BEGIN SELECTED EXCERPT

Wednesday, October 28, 2009

Need for a Public Option

When I was 13 years old, doctors diagnosed me with cancer. I was covered under my parents’ insurance policy, so we were not forced to pay all the medical bills out of pocket. Also, since I was able to take preventative measures with yearly visits to my doctor, it was easier for the doctors to find my tumor at an early stage and treat it quickly. Today, I am 20 years old and healthy.

But I am VERY lucky. If I was like millions of other Americans, my insurance company would have dropped my coverage because I had become a “risky” case. If I applied for a different insurance company, they would not have taken me because I had a pre-existing condition.

In this case, my parents would be forced to pay all the medical expenses out of pocket, since there would be nowhere else for me to go. Due to the high and increasing costs of medical treatment, this would have most certainly caused my parents to file for bankruptcy.

Here’s the problem: the U.S. spends more, per capita, than any other industrialized nation in the world on healthcare. According to research by the nonpartisan Commonwealth Fund, published in the journal, Health Affairs, the U.S. ranks last in quality of health care and the number of preventable deaths. Compared to these 19 industrialized nations, including Canada, the UK, France, Germany, and Japan, not only are Americans paying more, but we have a lower life expectancy and higher rates of obesity and infant mortality. Also, the journal estimates that 44,000 Americans die each year as a result of a lack of health insurance.

Something needs to be done. This is where the public option comes in to play. It ensures real competition within the health insurance industry, which is currently dominated by a handful of major insurance corporations, and it provides coverage for all citizens while lowering costs.

Some claim this will lead to “socialism,” often citing cases like Canada and the UK. However, these people fail to realize certain issues.

First of all, Canada and the UK have a single-payer system, where there is no private insurance and the government runs the entire system. A public option ensures that a government-run plan competes and co-exists with private-run insurance companies, as is the case with France, Germany, and Japan. Secondly, although patients in Canada and UK may wait in long lines to receive treatment, at least they have coverage. They are not denied and rationed care.

END SELECTED EXCERPT
BEGIN LISTED RECORDS

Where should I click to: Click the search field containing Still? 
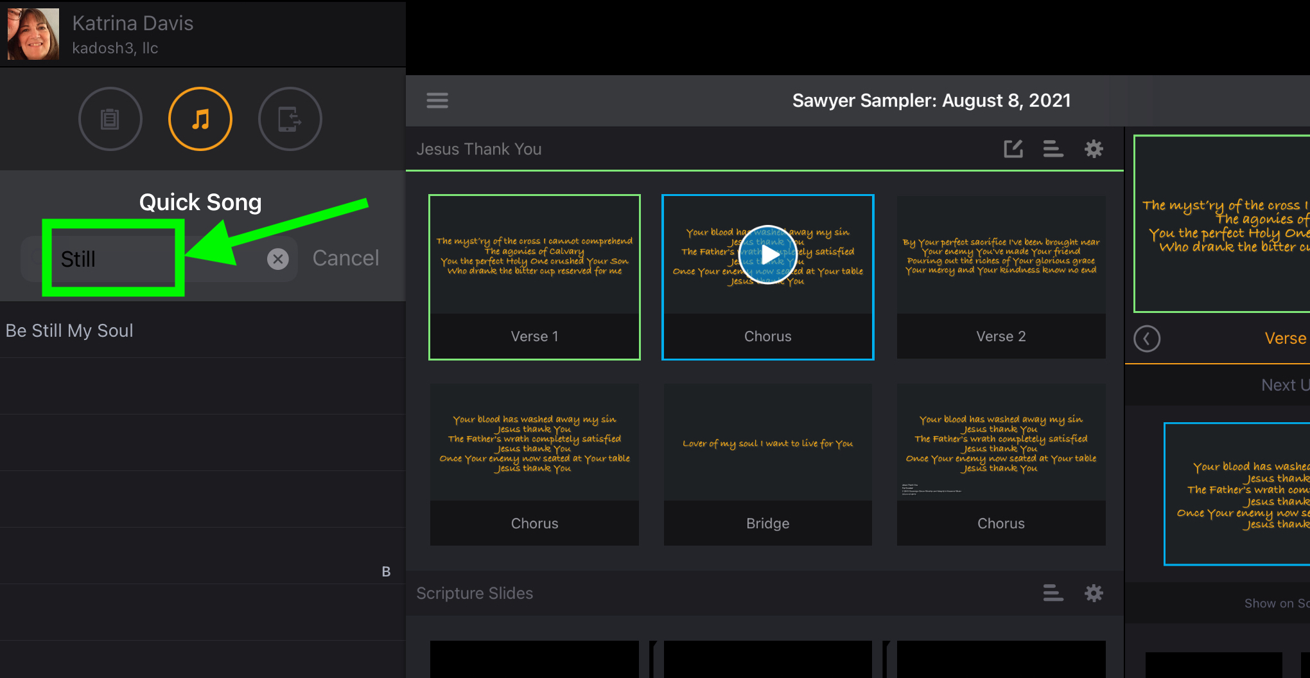click(159, 259)
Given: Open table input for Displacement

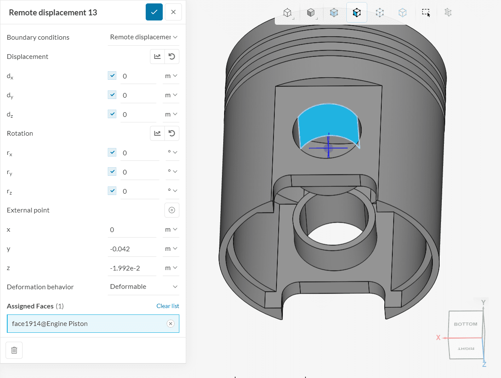Looking at the screenshot, I should pos(157,57).
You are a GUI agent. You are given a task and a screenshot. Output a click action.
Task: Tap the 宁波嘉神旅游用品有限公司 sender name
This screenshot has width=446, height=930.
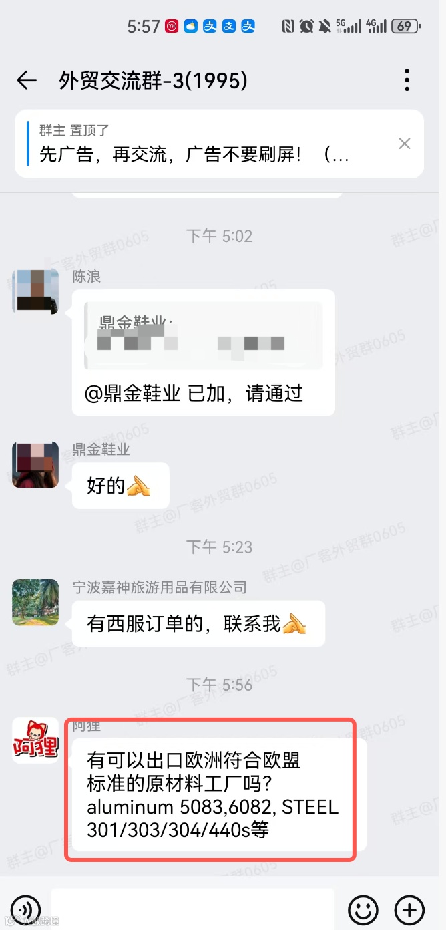[x=160, y=587]
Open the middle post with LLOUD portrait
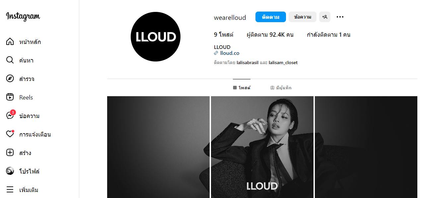The width and height of the screenshot is (421, 198). (x=262, y=147)
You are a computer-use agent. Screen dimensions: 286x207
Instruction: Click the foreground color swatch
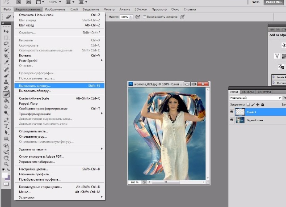(x=5, y=176)
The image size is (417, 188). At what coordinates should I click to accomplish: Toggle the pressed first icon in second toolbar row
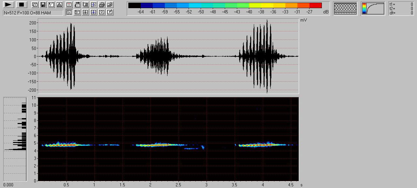pos(69,12)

END LISTED RECORDS

PROBLEM DETAILS » Revise the post about the public option, starting at "In this case, my" and ending at "of health insurance.", with "bankruptcy" replaced by "insolvency". Base your answers solely on the post about the public option.

RESULT FOR THIS EXERCISE »
In this case, my parents would be forced to pay all the medical expenses out of pocket, since there would be nowhere else for me to go. Due to the high and increasing costs of medical treatment, this would have most certainly caused my parents to file for insolvency.

Here’s the problem: the U.S. spends more, per capita, than any other industrialized nation in the world on healthcare. According to research by the nonpartisan Commonwealth Fund, published in the journal, Health Affairs, the U.S. ranks last in quality of health care and the number of preventable deaths. Compared to these 19 industrialized nations, including Canada, the UK, France, Germany, and Japan, not only are Americans paying more, but we have a lower life expectancy and higher rates of obesity and infant mortality. Also, the journal estimates that 44,000 Americans die each year as a result of a lack of health insurance.